In the plains of Kansas, Dorothy and her dog, Toto were living alone in a shambling farm house when a tornado sweeps through, lifting the house into the sky and causing Dorothy and Toto to fall to the ground. They end up tumbling into the land of Oz, landing atop a friendly Scarecrow and freeing him of his pole. The Scarecrow invites the two on a stroll and both he and Dorothy play fetch with Toto, but the stick ends up hitting something metal. The trio go to investigate and find a rusted up Tin Woodman covered in flower vines and cobwebs, indicating that he had not moved in ages. After examining him, the Scarecrow uses the oil can on the Tin Woodman's head to bring him back to life and then uses his own straw to clean the woodman up. Grateful to them for waking him after so long, the Tin Woodman joins the group and directs them to the Emerald City. After the four watch mating rituals of various animals (set to strains of Camille Saint-Saëns's "The Swan"), they are graciously welcomed into the city. A creature resembling the A-B-Sea Serpent of The Royal Book of Oz extends itself as stairsteps for Dorothy to enter a coach as part of a parade by the city's inhabitants.

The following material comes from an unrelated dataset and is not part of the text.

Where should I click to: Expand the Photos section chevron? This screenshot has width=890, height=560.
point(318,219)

Once they reach the palace, living suits of armor appear and sing to them about the city's ruler, the Wizard of Oz, and allow them to enter. They eventually meet the wizard, a cackling white-bearded man in a starry black robe, conical hat and green glasses who uses a wand to produce custom seats for each of the four travelers. For the Tin Woodsman, a tree; for the Scarecrow, a crow; for Dorothy a golden chair with a crown. For Toto, a chair designed to resemble a cat.

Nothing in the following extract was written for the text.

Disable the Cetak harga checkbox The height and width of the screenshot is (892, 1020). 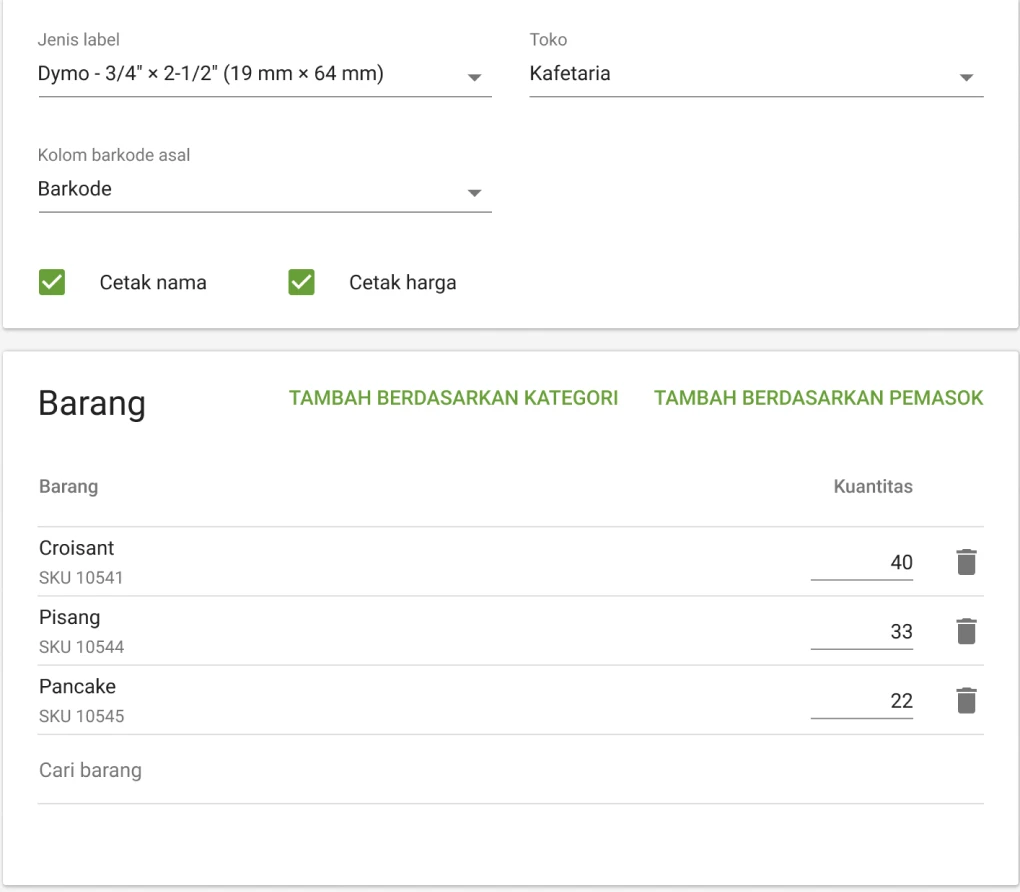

He then performs a magic show with magic hats and dolls, which entertains his guests, and then creates a hen that tips over a vial of green liquid, which Toto laps up, causing him to crow like a rooster. The hen then lays several eggs that the wizard hatches into various hybrids of birds and mammals. The last egg was so small that the wizard didn't want to hatch it, but the hen insisted, causing the wizard to drop his wand. The egg then begins growing bigger and bigger, and the wizard went to pick up his wand, only for Toto to pick it up and run away with it, with the wizard and Dorothy going after him.

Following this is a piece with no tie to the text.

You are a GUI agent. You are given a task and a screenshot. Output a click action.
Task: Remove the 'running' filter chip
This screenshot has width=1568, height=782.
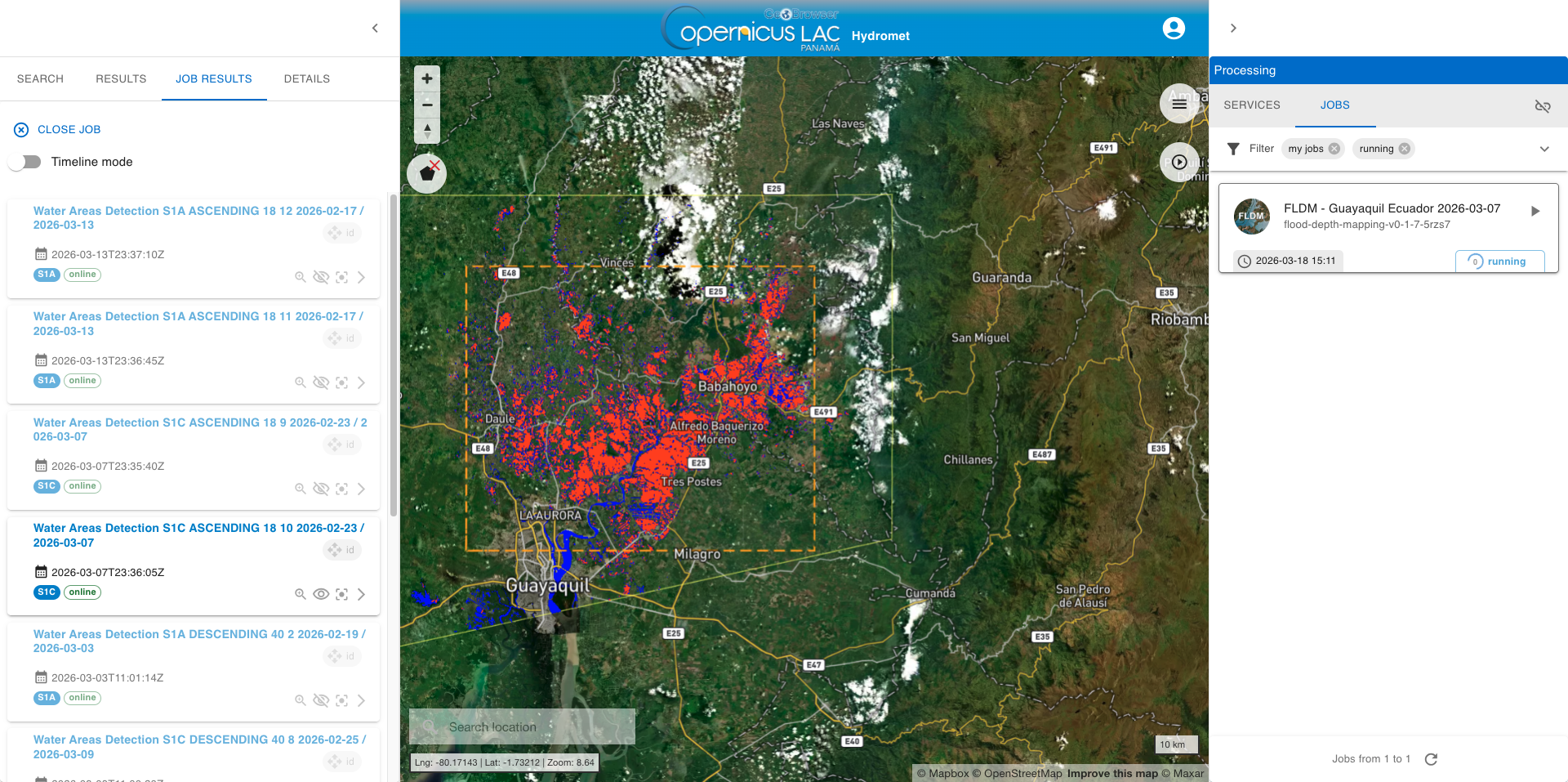pos(1405,149)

As they chase Toto throughout the palace, the Tin Woodman and the Scarecrow deal with the growing egg, which was wrecking the palace. The Tin Woodman tries using his ax to break the egg, but it's destroyed upon impact, so the Scarecrow grabs a sword and mace from a display for them to use, but they break too. They continue to try to break egg while the wizard and Dorothy continue to chase Toto with the wand, eventually chasing him around the egg itself. Toto eventually realizes the situation and gives the Tin Woodman the wand, which he uses to finally hatch the egg, revealing a tiny chick, which the mother hen embraces while clucking "Rock-a-bye Baby". Dorothy and the others witness this and joins the chorus with her.

==Home video==
There were many home media releases of the film, including Betamax, VHS, Laserdisc, CED, DVD, HD DVD and Blu-ray Disc, usually printed and shown in black-and-white, not technicolor. Cassette copies are usually at slow speeds, and often overexposed and poorly framed, while disc copies are all at faster speeds, and underexposed and correctly framed. The first known commercial release was in Canada in 1985, on Betamax, VHS and Laserdisc, through the efforts of Fred M. Meyer, longtime Secretary of The International Wizard of Oz Club. This is not an original color print, but has been colored to match the original intent of the filmmakers, which, as in the MGM film that followed, had the film go from black and white to color upon Dorothy's arrival in Oz. Cassette copies also contained a stray hair during the parade sequence, while the LaserDisc copies did not.

The short is included in the 2005 3-Disc Collector's Edition of the more popular 1939 feature film of the same name, while a brief 2-minute clip is included on the 1999 DVD release and as a bonus on the 1993 Ultimate Oz VHS and LaserDisc deluxe release.

The short was released again in 2010 as part of Mill Creek Entertainment's DVD compilation, 200 Classic Cartoons.

Thunderbean Animation restored and remastered the cartoon from its original negatives and released the new colourful print on a DVD and Blu-ray combo pack under the title Technicolor Dreams and Black & White Nightmares in 2014.